= Deputy inspector general of police =

Official position in certain police forces

A Deputy Inspector General of Police (abbreviated as DIG) is a high-ranking official position in Police in Bangladesh, India, Kenya, Malaysia, Nepal, Nigeria, Pakistan and Sri Lanka.

== Bangladesh ==
Deputy inspector general of police is the third-highest rank in the Bangladesh Police. Historically, DIGs have been in charge of the handful of territorial "ranges" and of selected functional departments. The ranges correspond to the administrative divisions of the country. There were 26 DIGs on the force as of 2009. As of 2025, DIGs oversee the eight ranges, seven of the eight metropolitan police branches, the MRT Police, the police hospital, and three training units.
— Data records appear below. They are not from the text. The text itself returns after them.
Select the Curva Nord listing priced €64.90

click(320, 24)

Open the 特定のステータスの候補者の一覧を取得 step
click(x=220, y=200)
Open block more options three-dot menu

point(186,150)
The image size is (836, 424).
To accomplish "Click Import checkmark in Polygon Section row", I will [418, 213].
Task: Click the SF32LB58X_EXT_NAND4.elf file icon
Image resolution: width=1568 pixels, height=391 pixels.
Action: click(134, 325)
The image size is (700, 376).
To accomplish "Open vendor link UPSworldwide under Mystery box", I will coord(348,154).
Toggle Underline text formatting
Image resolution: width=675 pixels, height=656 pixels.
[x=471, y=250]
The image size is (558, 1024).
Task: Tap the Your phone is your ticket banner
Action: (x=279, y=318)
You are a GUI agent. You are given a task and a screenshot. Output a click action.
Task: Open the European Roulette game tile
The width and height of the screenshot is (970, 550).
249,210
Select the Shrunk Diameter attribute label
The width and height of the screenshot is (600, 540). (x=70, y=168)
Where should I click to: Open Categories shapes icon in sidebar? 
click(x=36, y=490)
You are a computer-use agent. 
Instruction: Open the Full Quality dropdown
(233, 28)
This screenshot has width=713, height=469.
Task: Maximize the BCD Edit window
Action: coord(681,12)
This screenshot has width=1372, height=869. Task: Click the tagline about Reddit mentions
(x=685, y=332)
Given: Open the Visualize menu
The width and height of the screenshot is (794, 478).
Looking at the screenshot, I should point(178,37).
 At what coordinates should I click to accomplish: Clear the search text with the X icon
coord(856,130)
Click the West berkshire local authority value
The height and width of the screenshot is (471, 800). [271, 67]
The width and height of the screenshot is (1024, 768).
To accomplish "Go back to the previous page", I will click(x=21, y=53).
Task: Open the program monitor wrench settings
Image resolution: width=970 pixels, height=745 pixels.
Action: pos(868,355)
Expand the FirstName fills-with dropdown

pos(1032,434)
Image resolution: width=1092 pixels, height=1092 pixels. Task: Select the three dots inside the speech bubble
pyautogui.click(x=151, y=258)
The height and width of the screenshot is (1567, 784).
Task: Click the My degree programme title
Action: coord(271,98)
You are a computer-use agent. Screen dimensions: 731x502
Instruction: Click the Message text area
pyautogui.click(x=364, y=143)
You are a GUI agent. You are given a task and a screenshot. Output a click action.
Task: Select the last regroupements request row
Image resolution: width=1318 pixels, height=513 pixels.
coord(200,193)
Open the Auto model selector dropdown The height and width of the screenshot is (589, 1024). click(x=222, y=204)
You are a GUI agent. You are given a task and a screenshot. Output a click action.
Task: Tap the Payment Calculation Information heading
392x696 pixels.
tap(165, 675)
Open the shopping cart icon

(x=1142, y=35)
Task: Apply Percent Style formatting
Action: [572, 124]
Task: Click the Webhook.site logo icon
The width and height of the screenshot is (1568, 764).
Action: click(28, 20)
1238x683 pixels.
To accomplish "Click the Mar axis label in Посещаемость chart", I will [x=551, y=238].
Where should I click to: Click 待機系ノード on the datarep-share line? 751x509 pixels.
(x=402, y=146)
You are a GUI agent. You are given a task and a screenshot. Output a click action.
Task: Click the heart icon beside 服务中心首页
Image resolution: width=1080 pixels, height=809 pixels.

DIGs respond to the police chain of command, but are also responsible in many matters to the general direction of designated civil government officials. At the range level, the DIG answers to the civilian division commissioner. These multiple lines of command sometimes cause friction and confusion.

== India ==
Deputy Inspector General of Police (DIG) is a rank in the Indian police, just below Inspector General of Police. It is a rank held by Indian Police Service officers who had successfully served as Senior Superintendent of Police or Deputy Commissioner of Police (Selection Grade) and got promoted to this rank. DIG-ranked officers wear Gorget patches on their collar which have a dark blue background and a white line stitched on it, similar to SSPs There is no limit to the number of DIGs a state can have and most states have several DIGs. DIGs are in pay band 4 (₹37400 to ₹67000) with grade pay ₹8900.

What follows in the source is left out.